Record excerpts:
[Start of section]
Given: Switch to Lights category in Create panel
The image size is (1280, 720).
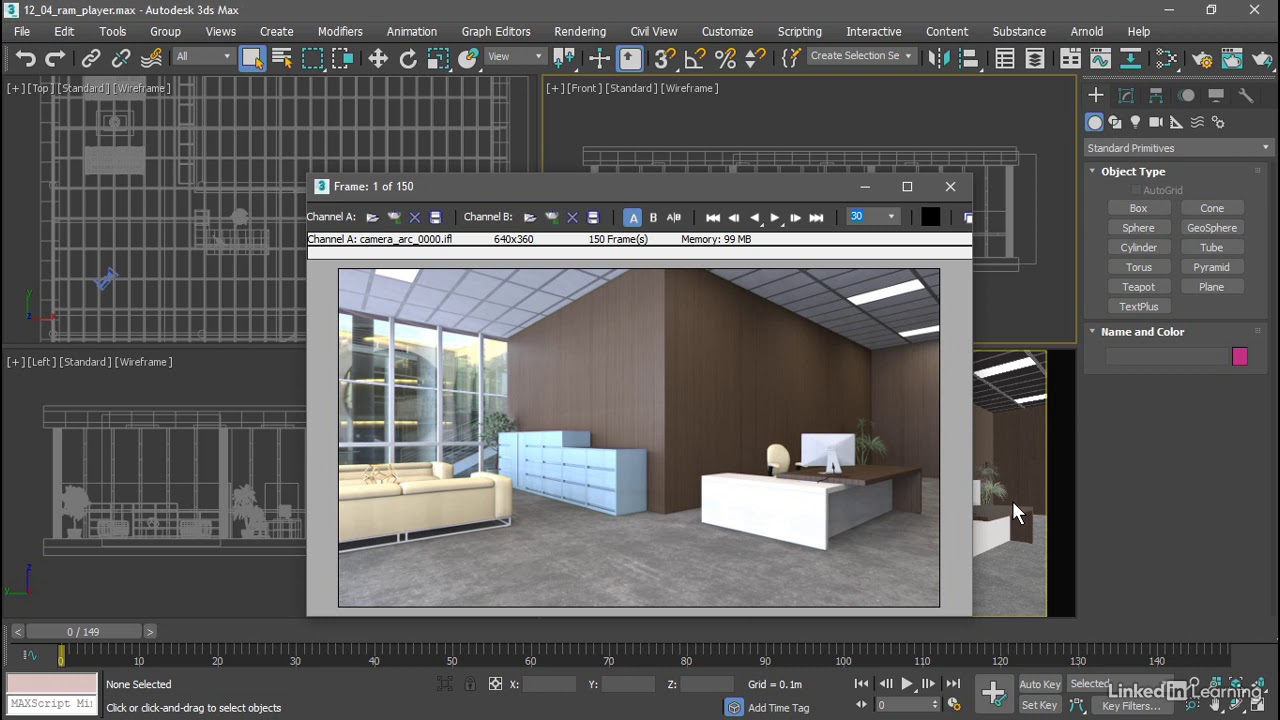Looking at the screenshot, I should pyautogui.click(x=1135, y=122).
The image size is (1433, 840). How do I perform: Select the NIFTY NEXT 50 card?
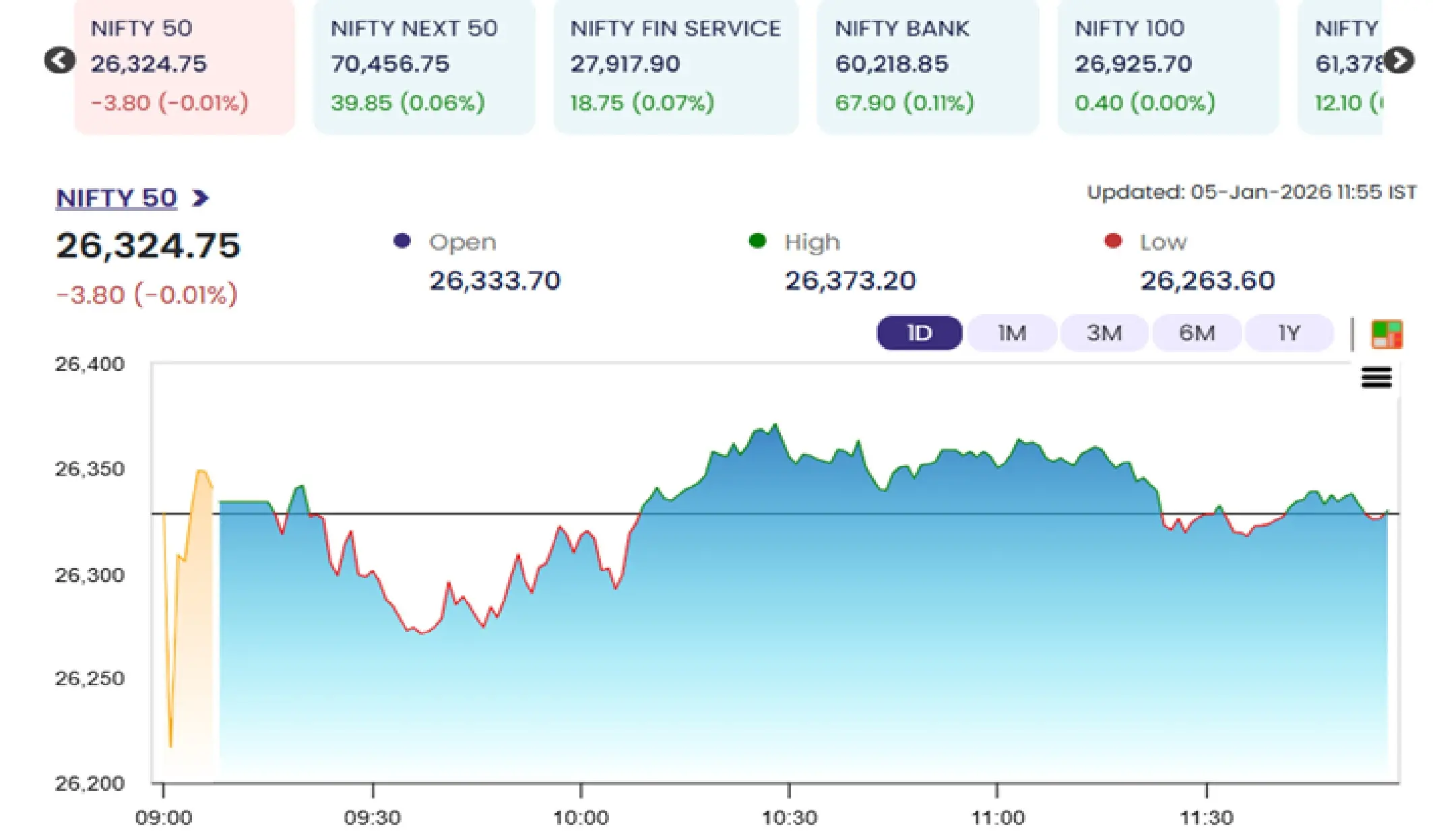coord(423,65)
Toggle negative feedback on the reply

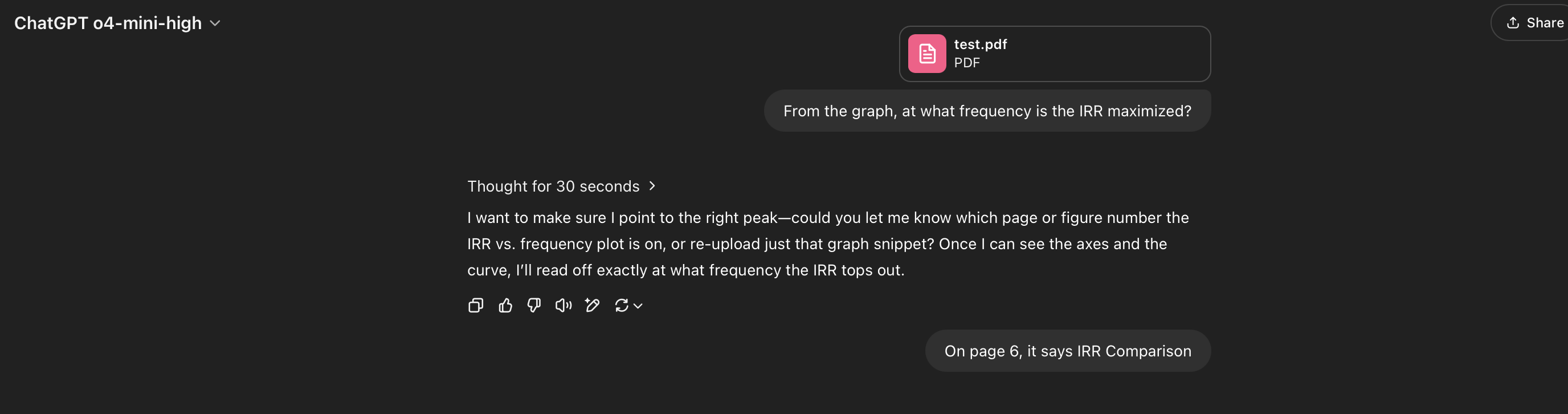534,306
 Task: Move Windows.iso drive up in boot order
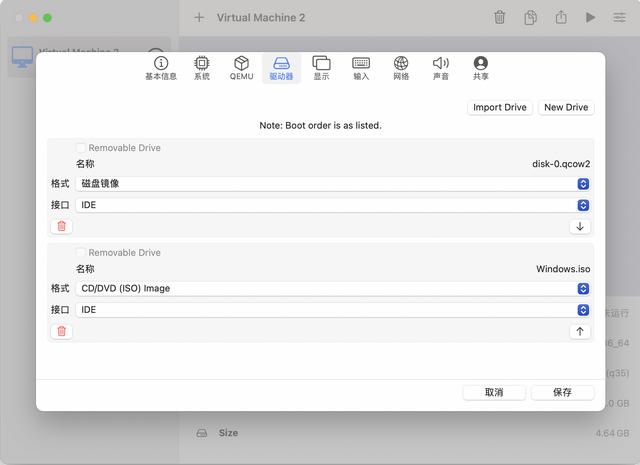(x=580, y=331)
[End of section]
Task goal: Where the data contains images, drop them and print the rest exactly.

Result:
Given: Switch to Lights category in Create panel
The image size is (1280, 720).
Looking at the screenshot, I should pyautogui.click(x=1135, y=122).
The image size is (1433, 840). How do I perform: Select the NIFTY NEXT 50 card?
coord(423,65)
Toggle negative feedback on the reply

534,306
 Task: Move Windows.iso drive up in boot order
(x=580, y=331)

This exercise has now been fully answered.